> [Data supplied]:
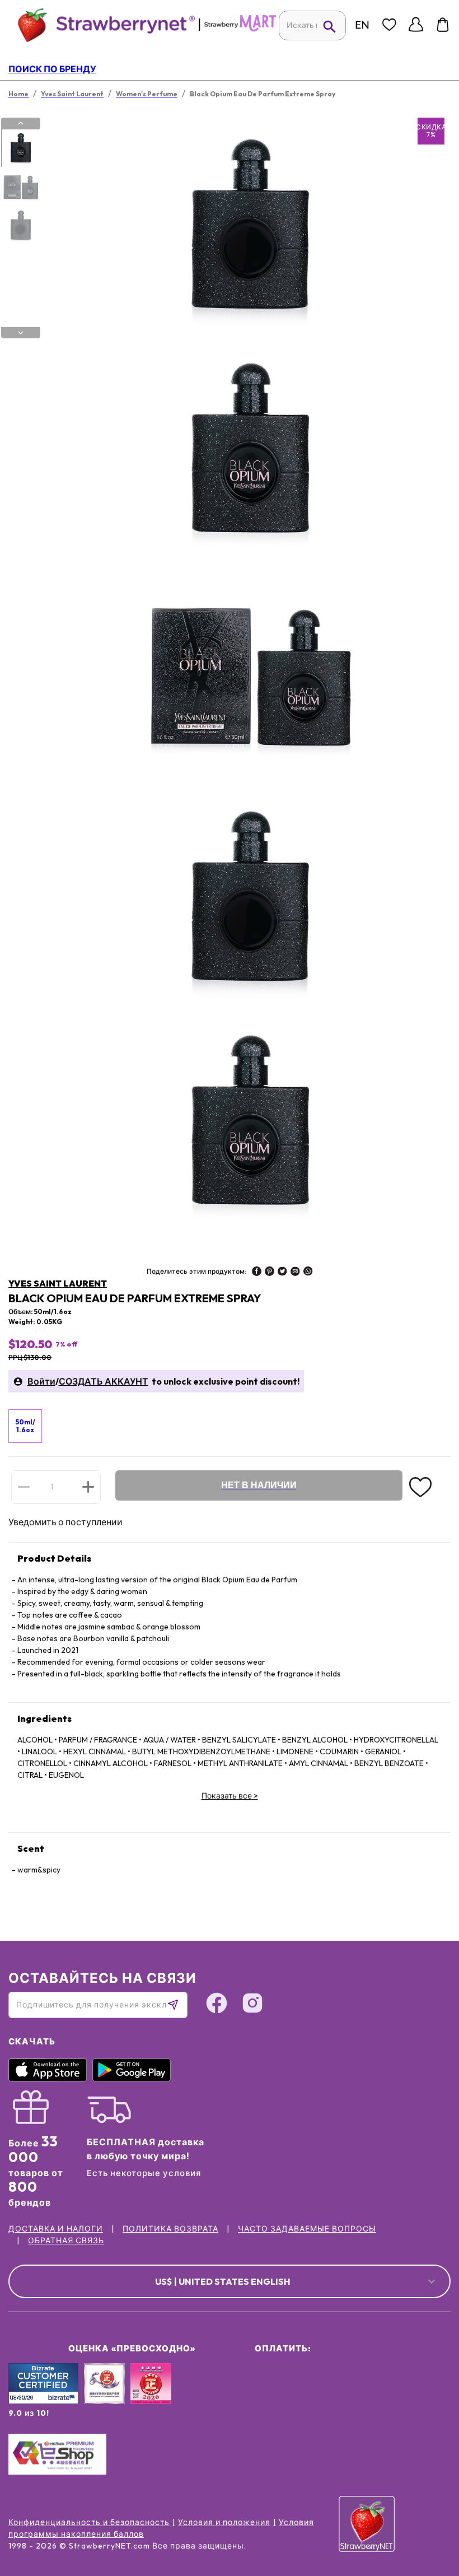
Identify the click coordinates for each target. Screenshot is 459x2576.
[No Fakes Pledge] (150, 2395)
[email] (295, 1272)
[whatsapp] (308, 1272)
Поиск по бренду (52, 68)
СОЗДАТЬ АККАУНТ (103, 1381)
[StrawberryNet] (101, 24)
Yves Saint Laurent (57, 1283)
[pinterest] (269, 1272)
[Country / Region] (362, 24)
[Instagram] (252, 2005)
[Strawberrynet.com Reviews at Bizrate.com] (43, 2401)
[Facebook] (216, 2005)
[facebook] (256, 1272)
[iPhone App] (50, 2079)
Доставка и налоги (55, 2229)
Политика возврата (170, 2229)
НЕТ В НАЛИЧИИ (259, 1485)
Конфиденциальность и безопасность (89, 2522)
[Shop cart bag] (443, 24)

> [Exercise directions]: The answer must be an exact copy of the records above, with the pictures left out.

> [Answer box]:
Identify the click coordinates for each target. Screenshot is 459x2576.
[No Fakes Pledge] (150, 2395)
[email] (295, 1272)
[whatsapp] (308, 1272)
Поиск по бренду (52, 68)
СОЗДАТЬ АККАУНТ (103, 1381)
[StrawberryNet] (101, 24)
Yves Saint Laurent (57, 1283)
[pinterest] (269, 1272)
[Country / Region] (362, 24)
[Instagram] (252, 2005)
[Strawberrynet.com Reviews at Bizrate.com] (43, 2401)
[Facebook] (216, 2005)
[facebook] (256, 1272)
[iPhone App] (50, 2079)
Доставка и налоги (55, 2229)
Политика возврата (170, 2229)
НЕТ В НАЛИЧИИ (259, 1485)
Конфиденциальность и безопасность (89, 2522)
[Shop cart bag] (443, 24)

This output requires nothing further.